For many artistic media, preparation for the act is the act itself. A dancer’s warmup is a kind of dance; a painter’s sketches can be seen as distinct works. An actor’s rites are less simulative. What actors do in acting class or during warmups before a performance have little to do with acting. They certainly have nothing to do with the coherent delivery to an audience of a play. Acting teachers say they do, of course, but an outsider, or even an impatient insider, will eventually cry, as does the character Lauren in the new production of Circle Mirror Transformation at North Carolina Stage Company, “Are we ever going to do any real acting?”

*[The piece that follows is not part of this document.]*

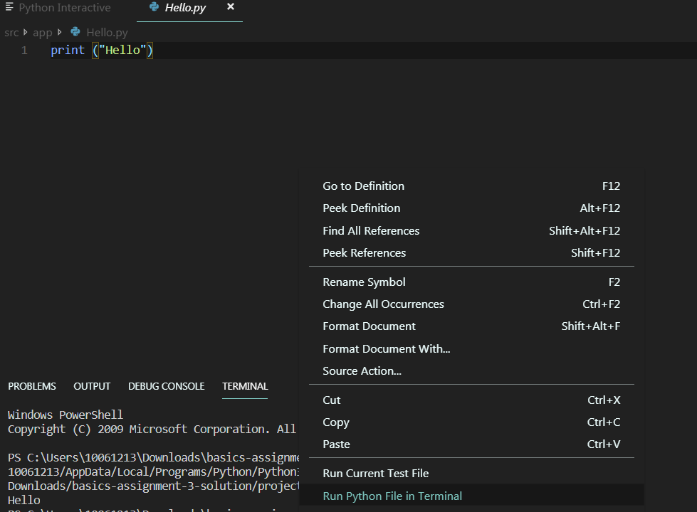Select the DEBUG CONSOLE tab
Image resolution: width=697 pixels, height=512 pixels.
(166, 386)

Actors stomp across the room making silly sounds or doing a characteristic walk; they lie on the floor randomly counting to 10, hoping that two people don’t say the same number at the same time; they carry on conversations with nonsense words. Yes, sometimes there are flares of recognition, moments of insight, but no more than could be achieved during a conversation with friends in a café. You do get “warmed up,” but a set of calisthenics carry far less pomposity and take less time. The insights born of these exercises are often trivialities made glamorous by the shared moment, and almost always have more to do with the actor than with the art of theater, a time consuming self-indulgence that appeals to certain kinds of people for reasons easy to guess.
So, this is the moment of Circle Mirror Transformation. Five rural Vermonters meet with a teacher in Montpelier once a week for six weeks to do theater games and talk about their feelings, indirectly, and with maddening hesitancy and inexpressiveness. They do not learn how to act; neither do they learn how to make plain what is in their hearts. Their stammering inexpressiveness is, I suppose, meant to evoke reality, where we are all stammering and inexpressive, but the stage is not the world, and some concession must be made to the brevity of human life. That a six-week acting class may seem like an eternity doesn’t mean that a play about it must seem the same.

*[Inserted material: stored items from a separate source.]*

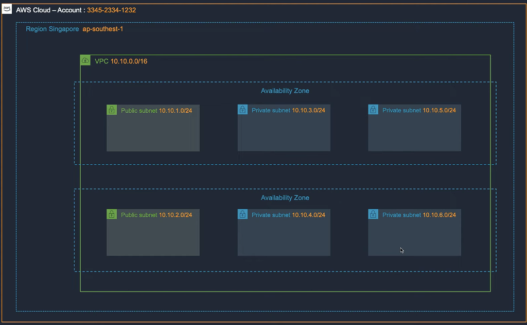Select the lock icon for private subnet 10.10.3.0/24
The height and width of the screenshot is (325, 527).
pos(242,110)
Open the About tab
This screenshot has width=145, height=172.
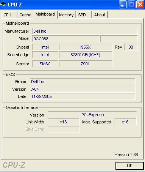(100, 15)
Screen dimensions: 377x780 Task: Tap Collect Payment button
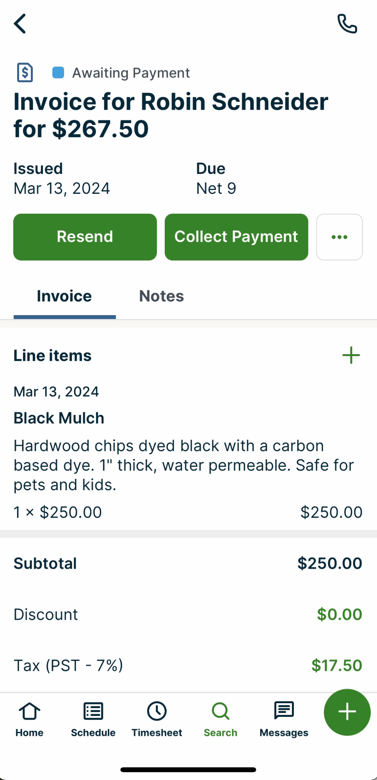[236, 237]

There is enough material in this script for a pretty fair one act.
A play about preparing for a play must have seemed a good idea when playwright Annie Baker sat down at the keyboard — it seems like a good idea now, when I look at the words — but something didn’t gel. Nothing comes of all this preparation — no extraordinary insight and not, at any point, surprise or delight. Such insight as there is barely rises above the level of gossip: who did what and to whom once upon a time, before our emotions withered. Montpelier comes off as a kind of convalescent ward for those who have retreated from the center of life. The acting class comes off as a refuge for those who must be tricked into engagement, and then only briefly, with their own situation. I left the theater grateful to skilled actors for making a limp script stand as long and as firmly as it did.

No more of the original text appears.